• _STUDY TEXT_
◇ ◇ ◇ ◇ ◇ ◇ ◇
More Than A Memory

More Than A Memory

Jordan Byrd turned down the opportunity to attend college. He instead became a combat medic, because he loved helping people and wanted immediate hands-on medical experience.

He never achieved his ultimate dream of becoming a doctor. Last October, a sniper killed Byrd while he was rescuing a wounded comrade in Afghanistan.

Byrd's legacy, however, will help students from his native state of Wyoming get the kind of college education he passed over so he could serve his country. He is one of 26 servicemembers killed in Iraq and Afghanistan who are memorialized by the Wyoming Fallen Hero Scholarship Program.

Leo Sanchez, a retired history teacher and member of American Legion Post 2 in Casper, started the scholarship program. He served with the Wyoming Army National Guard and the Marine Corps during the Korean War.

"I was so angry about the way the Vietnam veterans were treated that I said, ‘This is going to be different,'" says Sanchez, who assigned his junior-high students to send care packages to servicemembers in Southeast Asia as early as 1964. "I wanted to be sure these men are honored."

Sanchez founded the scholarship program in 2004 after attending the funeral of Shane Childers, the first servicemember from Wyoming killed in Iraq. Fallen Hero has since established a separate scholarship in the name of each servicemember with Wyoming ties who has made the ultimate sacrifice in Iraq and Afghanistan. That includes Manuel Davila, the only Wyoming soldier killed in Desert Storm.
◇ ◇ ◇ ◇ ◇ ◇ ◇
• _DATA FOR REVIEW_
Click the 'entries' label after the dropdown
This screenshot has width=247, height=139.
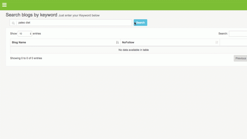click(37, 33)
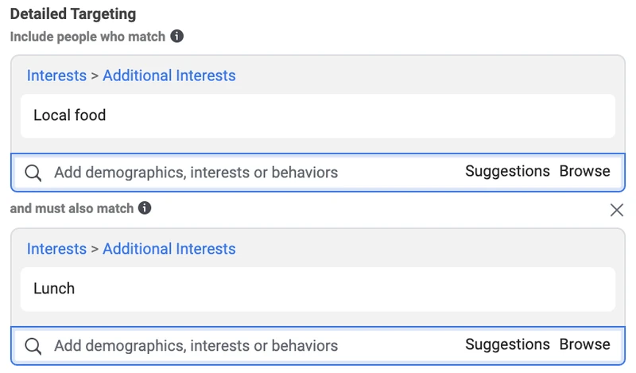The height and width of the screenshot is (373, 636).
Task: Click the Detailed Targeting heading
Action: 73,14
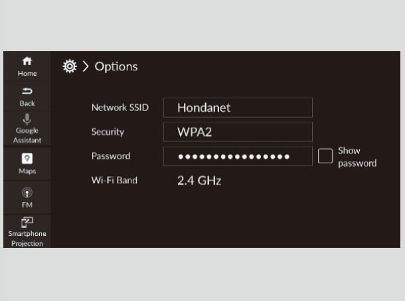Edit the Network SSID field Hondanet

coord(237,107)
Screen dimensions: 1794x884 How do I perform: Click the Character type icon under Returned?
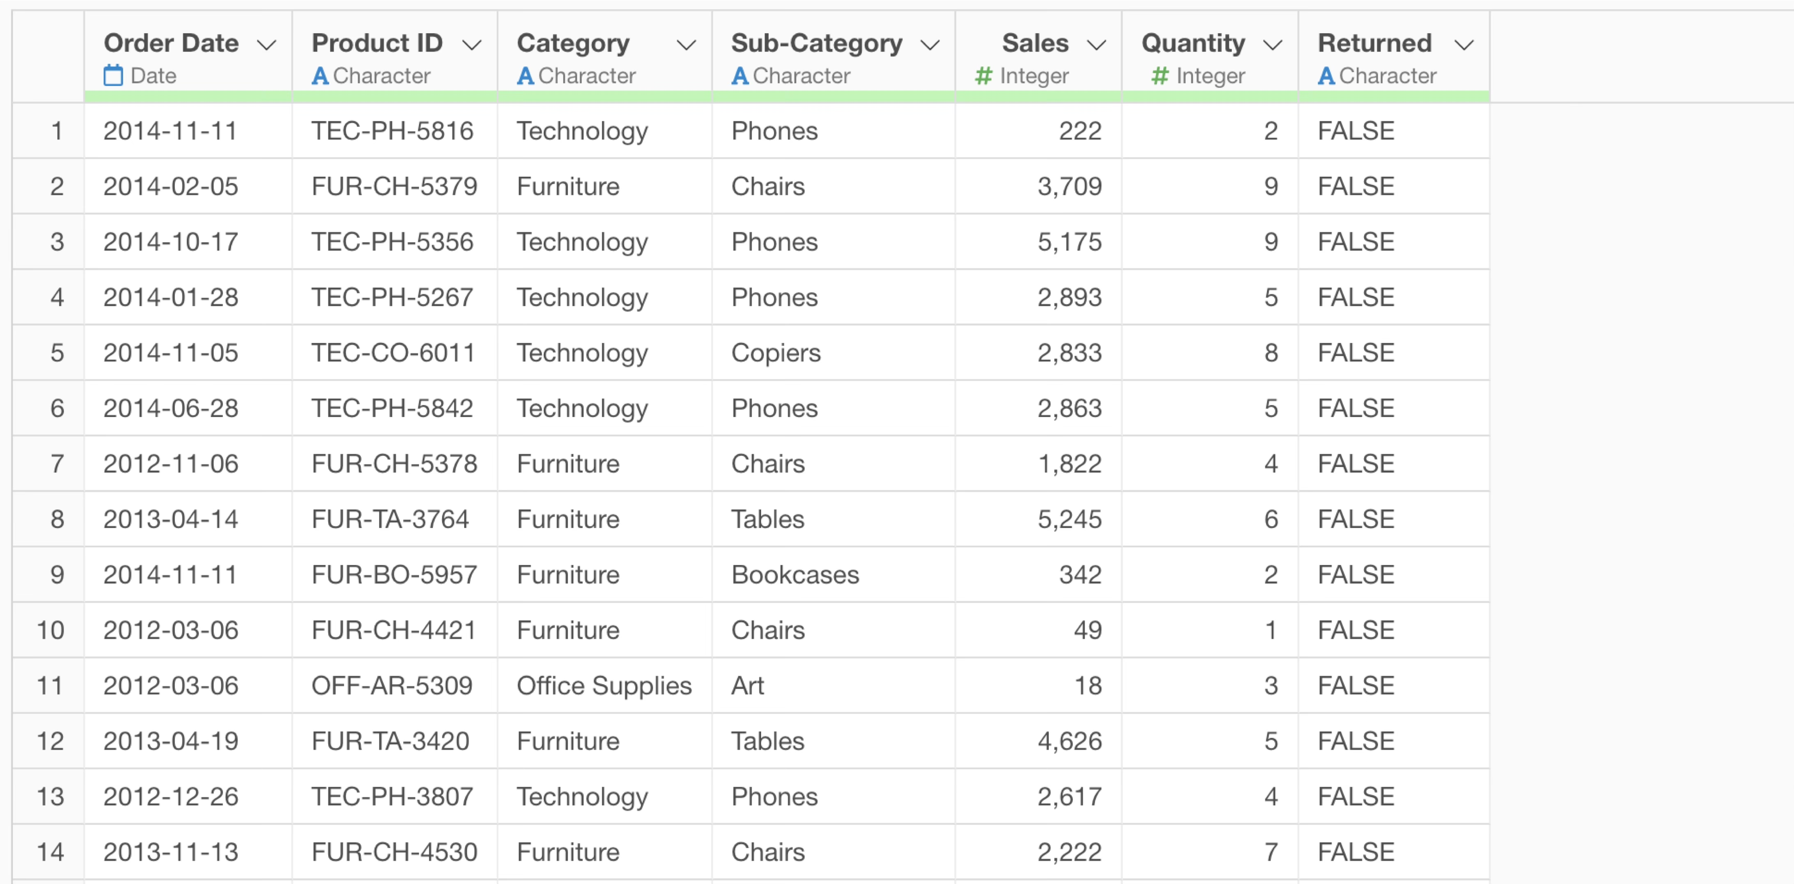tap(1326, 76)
◇ ◇ ◇ ◇ ◇ ◇ ◇
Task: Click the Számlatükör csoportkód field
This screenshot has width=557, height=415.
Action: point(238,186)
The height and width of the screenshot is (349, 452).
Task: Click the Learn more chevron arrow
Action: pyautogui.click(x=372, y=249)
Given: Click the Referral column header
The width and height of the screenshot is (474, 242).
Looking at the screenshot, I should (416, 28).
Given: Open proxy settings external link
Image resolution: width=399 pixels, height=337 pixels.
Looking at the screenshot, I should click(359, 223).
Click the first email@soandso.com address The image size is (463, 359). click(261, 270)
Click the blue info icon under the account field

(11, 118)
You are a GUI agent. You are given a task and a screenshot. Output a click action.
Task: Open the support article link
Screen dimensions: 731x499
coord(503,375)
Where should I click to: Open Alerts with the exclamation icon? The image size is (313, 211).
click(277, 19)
◇ ◇ ◇ ◇ ◇ ◇ ◇
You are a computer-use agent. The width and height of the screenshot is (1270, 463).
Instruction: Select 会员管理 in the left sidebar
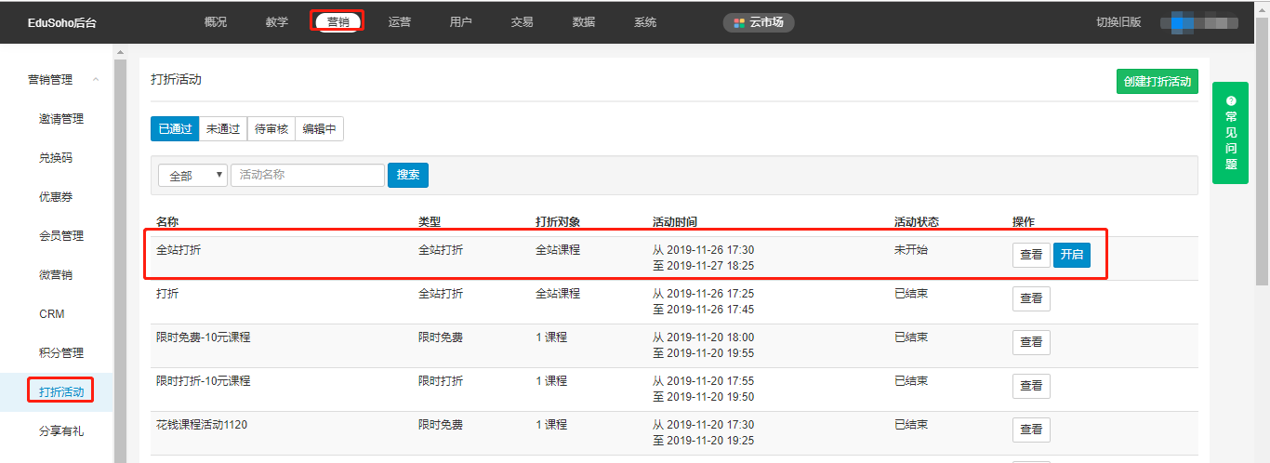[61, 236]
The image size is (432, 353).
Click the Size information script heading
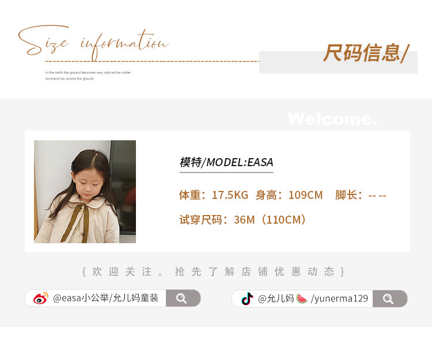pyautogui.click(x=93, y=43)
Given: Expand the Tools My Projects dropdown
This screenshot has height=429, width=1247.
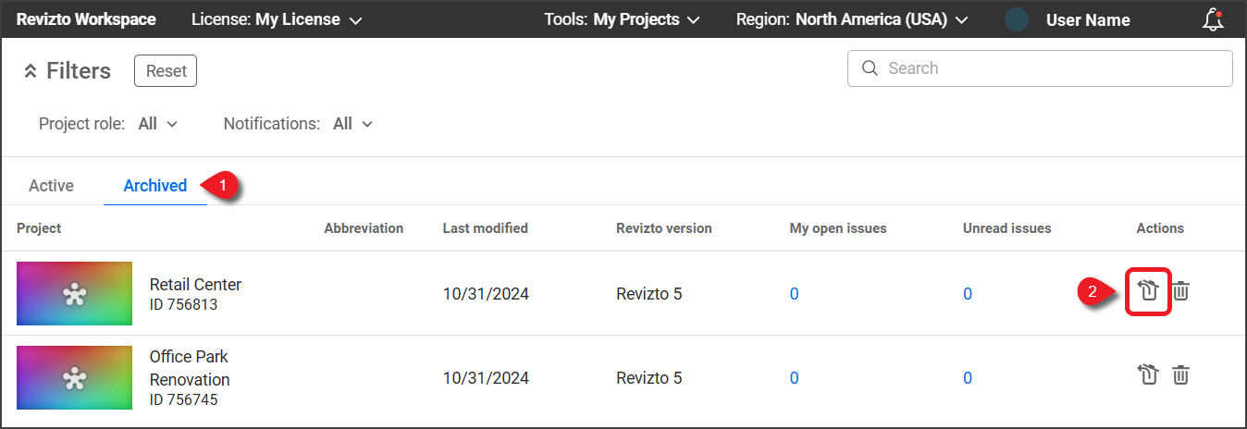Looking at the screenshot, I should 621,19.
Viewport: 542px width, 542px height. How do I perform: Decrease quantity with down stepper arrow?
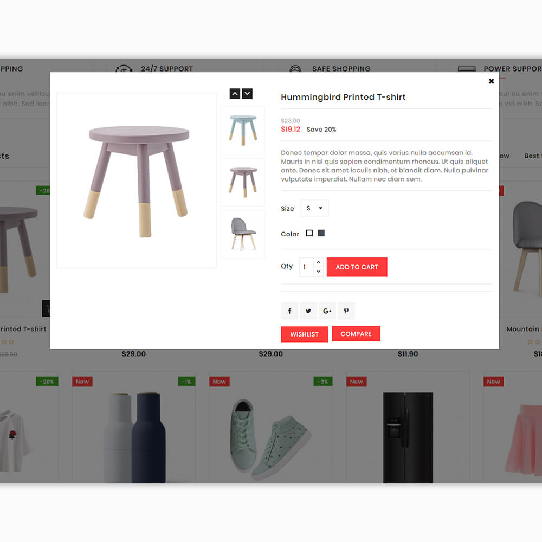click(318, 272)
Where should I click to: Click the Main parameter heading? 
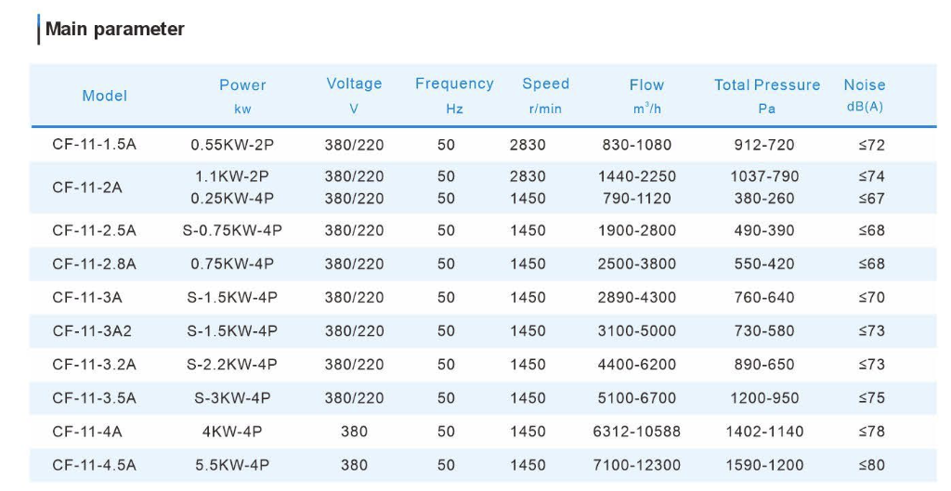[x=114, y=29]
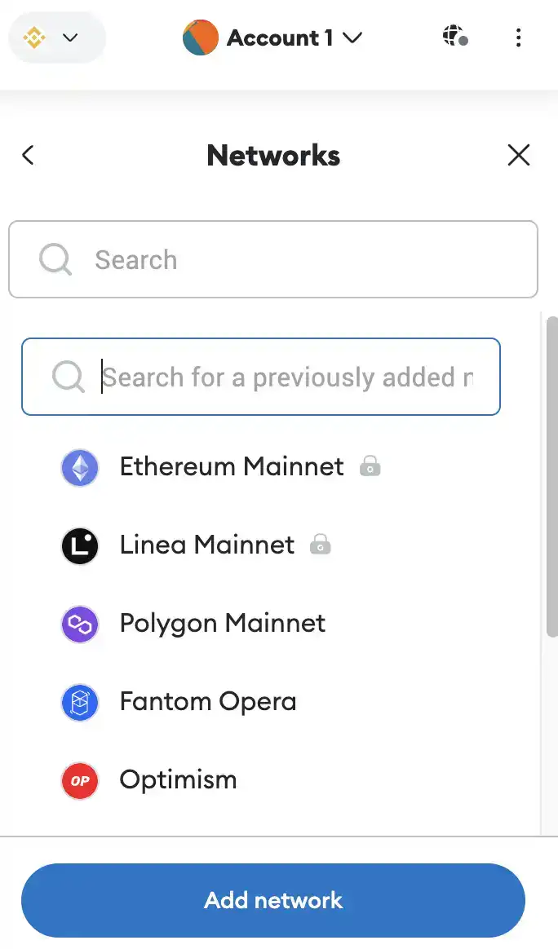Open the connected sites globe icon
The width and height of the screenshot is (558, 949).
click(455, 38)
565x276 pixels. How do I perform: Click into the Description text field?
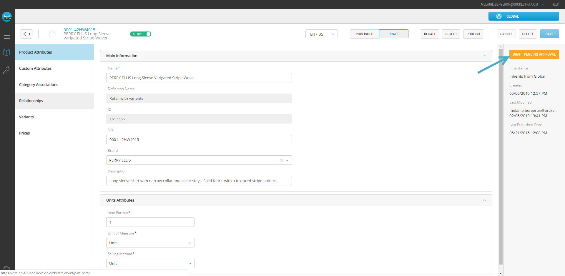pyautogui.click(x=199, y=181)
◇ ◇ ◇ ◇ ◇ ◇ ◇
• _WORK ORDER 1_
Print the Fallen Hero scholarship article from "He never achieved" up to and including "the Korean War.".
• _WORK ORDER 2_
List every person named in the Fallen Hero scholarship article above.

• _WRITTEN SOLUTION 1_
He never achieved his ultimate dream of becoming a doctor. Last October, a sniper killed Byrd while he was rescuing a wounded comrade in Afghanistan.

Byrd's legacy, however, will help students from his native state of Wyoming get the kind of college education he passed over so he could serve his country. He is one of 26 servicemembers killed in Iraq and Afghanistan who are memorialized by the Wyoming Fallen Hero Scholarship Program.

Leo Sanchez, a retired history teacher and member of American Legion Post 2 in Casper, started the scholarship program. He served with the Wyoming Army National Guard and the Marine Corps during the Korean War.

• _WRITTEN SOLUTION 2_
Jordan Byrd
Leo Sanchez
Shane Childers
Manuel Davila